BetiBachao, BetiPadhao is among the latest of the Governmental action programmes which aims to promote the education of girl children.  In the past, various other policy proclamations as well as schemes/programmes were in place which focused on the importance of girls’ education. These policies and programmes have been able to make a positive impact on the level of girls’ education in India going by the enrolment of girls at the primary level where the Gender Parity Index has increased to 1.02 in 2012 compared to 0.84 in 1999. The Gender Parity Index at Secondary School level in 2012 has also improved to 0.94 from the 1999 level of 0.70.

Despite these achievements, there are large numbers of girls who remain out of school in India.  Though girls attend primary schools in roughly equal numbers as boys, the gap between girls and boys widen as they get older because of drop-out of girls in large numbers.

BetiBachaoBetiPadhao slogan and programme has been launched by the Government against the backdrop of the still continuing overall disadvantage of girl children in India.  The Child Sex Ratio is heavily adverse against the female gender. In various health indicators the girl children suffer more than boys.

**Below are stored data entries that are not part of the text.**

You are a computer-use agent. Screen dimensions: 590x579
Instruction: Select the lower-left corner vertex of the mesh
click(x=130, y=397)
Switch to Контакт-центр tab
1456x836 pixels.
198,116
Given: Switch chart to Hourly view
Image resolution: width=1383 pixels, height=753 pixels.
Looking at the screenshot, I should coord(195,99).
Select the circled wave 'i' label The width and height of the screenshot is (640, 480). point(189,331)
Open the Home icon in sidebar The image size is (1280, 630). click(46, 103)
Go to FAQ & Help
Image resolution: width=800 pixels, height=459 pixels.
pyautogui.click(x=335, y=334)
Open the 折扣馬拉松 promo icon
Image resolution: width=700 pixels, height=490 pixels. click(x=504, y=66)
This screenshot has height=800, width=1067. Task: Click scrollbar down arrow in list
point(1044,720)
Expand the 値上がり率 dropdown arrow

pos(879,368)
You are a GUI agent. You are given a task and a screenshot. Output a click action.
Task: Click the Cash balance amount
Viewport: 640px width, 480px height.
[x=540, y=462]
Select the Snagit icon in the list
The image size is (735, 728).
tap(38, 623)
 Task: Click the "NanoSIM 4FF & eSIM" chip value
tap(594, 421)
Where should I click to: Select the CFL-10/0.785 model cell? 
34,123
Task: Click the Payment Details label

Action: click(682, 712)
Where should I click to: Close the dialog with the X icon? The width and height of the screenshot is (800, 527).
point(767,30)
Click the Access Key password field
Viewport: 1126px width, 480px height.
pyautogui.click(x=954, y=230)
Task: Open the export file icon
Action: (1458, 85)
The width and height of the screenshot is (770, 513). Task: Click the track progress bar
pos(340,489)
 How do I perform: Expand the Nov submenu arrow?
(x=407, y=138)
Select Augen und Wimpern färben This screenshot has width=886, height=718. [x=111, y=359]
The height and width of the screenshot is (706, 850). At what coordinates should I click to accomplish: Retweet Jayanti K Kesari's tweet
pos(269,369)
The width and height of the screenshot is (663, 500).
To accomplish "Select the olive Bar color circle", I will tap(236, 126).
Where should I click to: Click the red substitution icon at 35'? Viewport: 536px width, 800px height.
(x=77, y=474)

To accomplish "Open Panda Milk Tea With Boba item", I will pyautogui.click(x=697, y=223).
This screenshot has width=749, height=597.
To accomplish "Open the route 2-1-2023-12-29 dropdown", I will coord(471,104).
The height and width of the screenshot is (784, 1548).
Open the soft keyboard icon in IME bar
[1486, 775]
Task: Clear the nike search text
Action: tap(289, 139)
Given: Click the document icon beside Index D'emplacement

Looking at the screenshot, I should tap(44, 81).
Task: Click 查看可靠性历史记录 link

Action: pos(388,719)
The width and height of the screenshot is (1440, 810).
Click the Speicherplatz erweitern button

In the case of educational attainment, there are various specific factors which go against the girls. The gender-biased traditional society in India wants girls to help with work at home. In lower-end sections of families, girls are required to participate in the labour force outside home. About two-thirds of the girls who are out of school belong to lowest categories in the caste system, namely, the Scheduled Castes, Scheduled Tribes and weaker castes (such as castes of artisans, fisher-folk, service-providing communities like barbers, washermen, etc) of the Socially and Educationally Backward Classes.

There are many other reasons for a large number of Indian families not to send their girl children to school.  There is the fear of dishonor to girls from boys on the way to school and also inside school. In many areas in different regions of the country, even teachers are not trusted.  Schools are largely in unsanitary conditions without even separate and covered toilet facilities for girls. Classrooms are mostly over-crowded. In this situation, there are reasonable apprehensions on the part of parents about sending their girl children to school.

The implementation strategy of the BetiBachao, BetiPadhao programme includes sustained Social Mobilization and Communication Campaign to create equal value for the girl child and promote her education.Mobilisinggrassroot workers as catalysts for social change in partnership with local community/women’s/youth groups is also part of the strategy outlined by the Government for the implementation of the BetiBachao, BetiPadhao Programme. The Government of India has identified a total of 100 districts in India for implementing the BetiBacho, BetiPadho programme.  These Districts are termed Gender Critical Districts on the basis of the lower Child Sex Ratio in these districts.

The three districts in Delhi where the GIRD undertook the above public campaign are among the total of five districts in Delhi which have been identified as Gender Critical districts.  We plan to extend the campaign to other Gender Critical districts in Delhi in near future.